[Extract]:
────────

In this two-part bankruptcy/breach of contract dispute, the court decided not to opt for judicial estoppel.
The case begins innocuously enough: Vehicle Market Research (VMR) owned some software that was used to calculate the value of an automobile loss for insurance purposes. VMR's sole shareholder, a human named John Tagliapietra, filed for bankruptcy in 2005. In his bankruptcy petition, he said his VMR shares were worth nothing.
In 2009, Tagliapietra -- stepping into VMR's shoes -- sued another company, Mitchell International, for misappropriating that car insurance software, which VMR had licensed to Mitchell. Mitchell had stopped paying royalties on the license because it allegedly developed its own product by using Tagliapietra's software.
At a deposition, Tagliapietra said the royalties were worth up to $4 million. Mitchell seized on this statement to "prove" that Tagliapietra was making an inconsistent valuation of the royalties, based on the $0.00 value from his bankruptcy petition and sought to invoke judicial estoppel.
Judicial Estoppel Not Necessary
Judicial estoppel is a last resort, used when parties change their mind about the same facts in different litigation. Mitchell argued that, because Tagliapietra had already stated in his bankruptcy petition that the value of VMR was $0.00, he could not now be allowed to argue that the value of his software was $4 million.
The Tenth Circuit, however, said that the valuations were not "clearly inconsistent" for three reasons. First, the value of the software was an opinion, not a fact. Second, Tagliapietra said the royalties were worth up to $4 million, establishing only a ceiling of the value. Third, the value of the royalties doesn't directly translate into VMR stock value.
You might be tempted to say that judicial estoppel would be appropriate because Tagliapietra had a duty to update the valuation of the stock in his bankruptcy petition. Well, you'd be wrong. Not only is that view held in a minority of jurisdictions, but someone's belief in value, said the court, doesn't translate into an actual value -- at least, in terms of judicial estoppel.
Splitting hairs? Maybe. The Tenth Circuit may have gone out of its way to read a problem out of the claim for judicial estoppel, but given the disfavor according to using it, courts would rather find a way out of using judicial estoppel and wave it around only when absolutely backed into a corner.

────────

[What this exercise asks]:
**A)** From the case summary, transcribe the passage that opens with the words containing "The case begins" and closes with "were worth nothing.".
**B)** List the reasons the case summary gives for the Tenth Circuit's finding that the valuations were not "clearly inconsistent."
The data are separate material with no connection to the case summary.

[Dataset entries]:

────────

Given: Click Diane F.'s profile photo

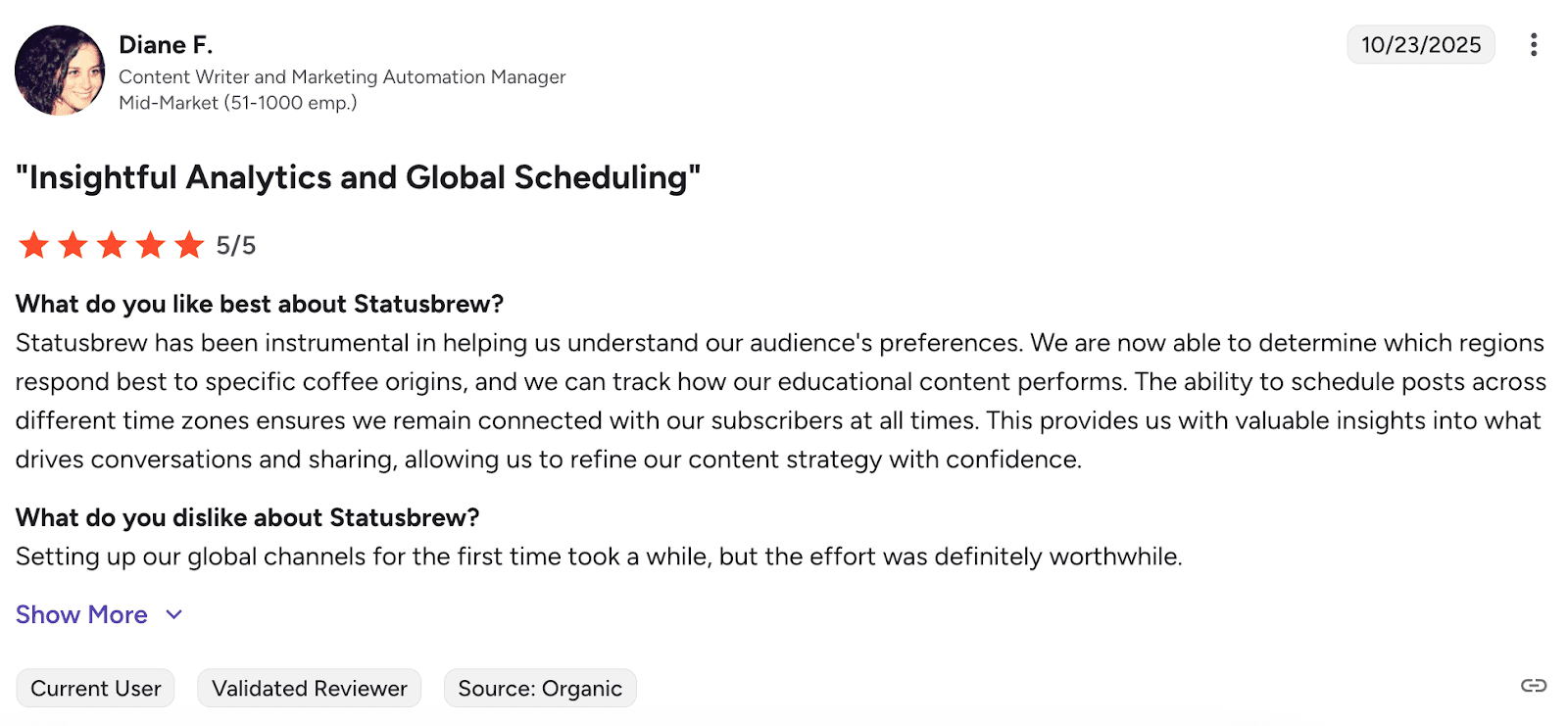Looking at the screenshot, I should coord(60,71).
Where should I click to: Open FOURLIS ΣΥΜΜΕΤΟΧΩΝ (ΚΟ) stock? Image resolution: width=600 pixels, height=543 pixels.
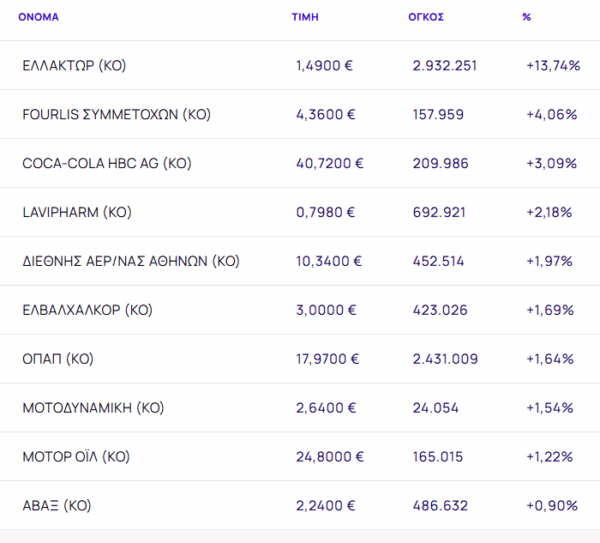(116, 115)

────────

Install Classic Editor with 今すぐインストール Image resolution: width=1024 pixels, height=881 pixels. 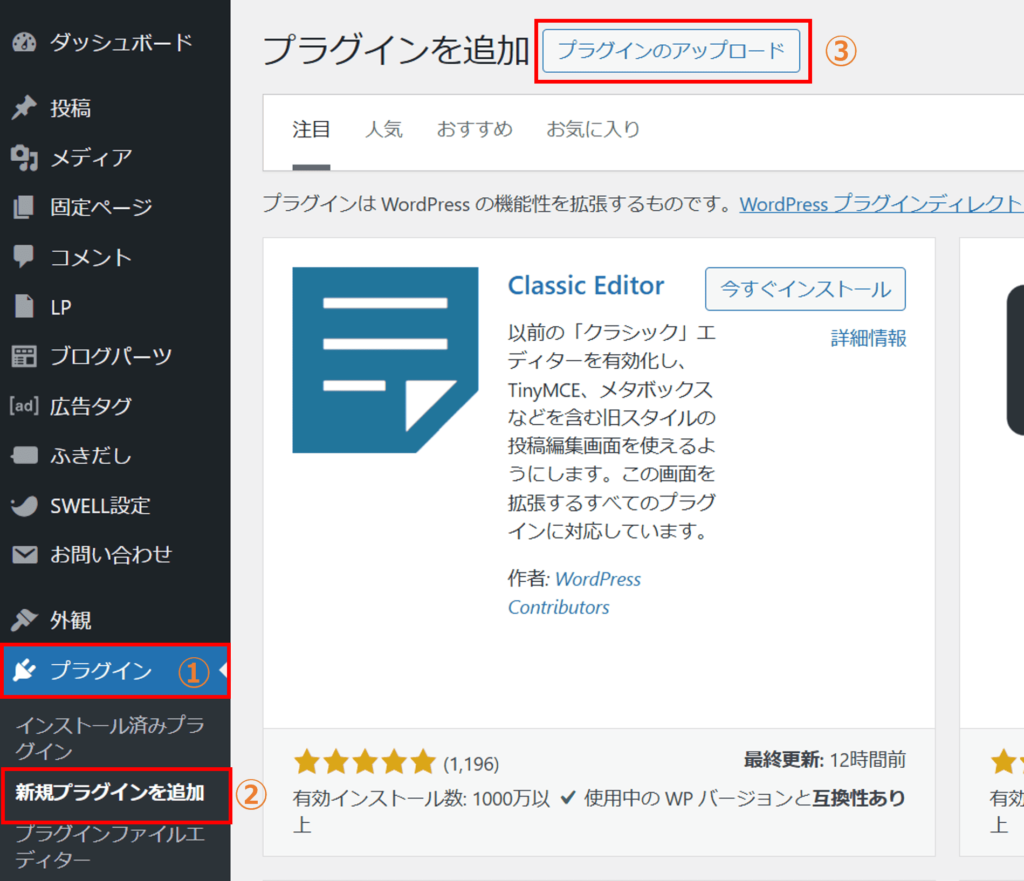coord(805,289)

────────

[Replies]:
**A)**
The case begins innocuously enough: Vehicle Market Research (VMR) owned some software that was used to calculate the value of an automobile loss for insurance purposes. VMR's sole shareholder, a human named John Tagliapietra, filed for bankruptcy in 2005. In his bankruptcy petition, he said his VMR shares were worth nothing.

**B)**
- The value of the software was an opinion, not a fact.
- Tagliapietra said the royalties were worth up to $4 million, which established only a ceiling of the value.
- The value of the royalties doesn't directly translate into VMR stock value.